Subsequently in Redrup v. New York, 386 U.S. 767, 87 S. Ct. 1414, 18 L. Ed. 2d 515, the Court referring specifically to the divergent views of the individual justices, made clear that the test enunciated in Memoirs represents the outside limits of constitutionally sanctioned prior restraint.[2]

It is our judgment therefore, that the withholding of a motion picture license and the referring of the question to the Superior Court as authorized by § 5-22-5, as amended, has validity only when the licensing authority's determination conforms to the standards set forth in Memoirs.

The plaintiffs further contend, however, that § 5-22-5, as amended, is also unconstitutional in that it purports to authorize prior restraint contrary to the holding in Freedman v. Maryland, 380 U.S. 51, 85 S. Ct. 734, 13 L. Ed. 2d 649. In making this contention, they have regard to those provisions of said section which authorize the licensing authority to take up to 48 hours in either granting the license, or denying it on obscenity grounds and referring it to the Superior Court for judicial determination (paragraph 2 of appendix I).

In Freedman, the Court expressly held that, to be free of constitutional prohibitions, a state statute must conform to certain specified minimum requirements. These are, in essence, that the burden of proving obscenity is statutorily placed on the censor; that the finality of the obscenity controversy may not rest with the censoring licensing authority but rather in a judicial determination, adversary in nature, and that the statute under which prior restraint is authorized must expressly provide for a prompt submission of the controversy to the courts as well as an expeditious final adjudication thereof.

We are unable to agree with plaintiffs' contention that § 5-22-5, as amended (appendix I), falls short or otherwise fails to conform with the minimum procedural protection laid down in Freedman.

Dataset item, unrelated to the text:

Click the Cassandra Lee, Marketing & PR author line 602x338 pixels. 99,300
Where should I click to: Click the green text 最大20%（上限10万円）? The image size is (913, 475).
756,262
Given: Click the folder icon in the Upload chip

An *828 examination of the act in question discloses that the appropriate agency must within 48 hours either grant the license applied for or initiate proceedings in the Superior Court for a judicial determination of the agency's concern regarding obscenity and that the burden of proving obscenity rests with the licensing agency. The statute further provides that should the licensing authority file a complaint in lieu of issuing a license, the applicant for said license shall be informed thereof "forthwith" and the case heard the day following the filing of pleadings by defendant and the judgment of the court rendered within 48 hours of the conclusion of said hearing. Moreover, the statute expressly provides that should either the complaining agency or the court fail to strictly comply with the provisions designed to assure the defendant-applicant of a prompt judicial determination, the license applied for shall be issued forthwith.

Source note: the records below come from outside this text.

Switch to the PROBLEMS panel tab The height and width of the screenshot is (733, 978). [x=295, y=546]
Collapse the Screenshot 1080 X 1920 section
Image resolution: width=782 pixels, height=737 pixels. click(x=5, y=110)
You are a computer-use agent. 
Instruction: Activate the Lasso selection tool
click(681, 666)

Nevertheless, plaintiffs argue, Super.R.Civ.P. may be invoked to prolong the judicial proceedings substantially beyond the few days provided for in the statute. On this point, we think it sufficient to observe that, as to the commencement of the judicial hearing, the statute leaves to defendant-applicant the decision as to when the hearing shall commence. In all other respects, the statute contemplates that delay attributable to the complaining agency or the court would result in the granting of the license by way of mandamus, absent some mitigating circumstance as might appear in an appropriate case.

It seems to us that if the formula enunciated in Freedman v. Maryland, supra, has any realistic value, the General Assembly of this state in adopting P.L. 1966, chap. 260, sec. 1, now § 5-22-5, as amended, pragmatically safeguarded the right of a motion picture exhibitor against unwarranted prior restraint.

Continuing their assaults on the General Assembly's asserted right to regulate the showing of motion pictures, plaintiffs next argue that § 5-22-8, as amended by P.L. 1964, chap. 182, sec. 1, is unconstitutional on its face. This section provides:

"Performances and movies after 1 p.m. on Sunday. The bureau of licenses of the city of Providence, the police commissioners of the city of Woonsocket, the town council of the town of Burrillville, the town council of the town of West Warwick and the city council or other licensing board of the cities of Central Falls, Cranston, Pawtucket and Newport, may authorize the performance for pay or profit of vocal, instrumental or orchestral entertainments and lectures of an instructive character, plays or legitimate theater performances, and vaudeville performances of juggling and stage dancing having the approval of the licensing body of the city where such performances are given, and moving picture exhibitions, consisting of such pictures as have the approval of the national board of review and the licensing body of the city where such pictures are to be shown, on the first day of the week after the hour of 1 p.m. but no such license shall authorize the vending or serving of any foods or refreshments of any kind or nature on the first day of the week."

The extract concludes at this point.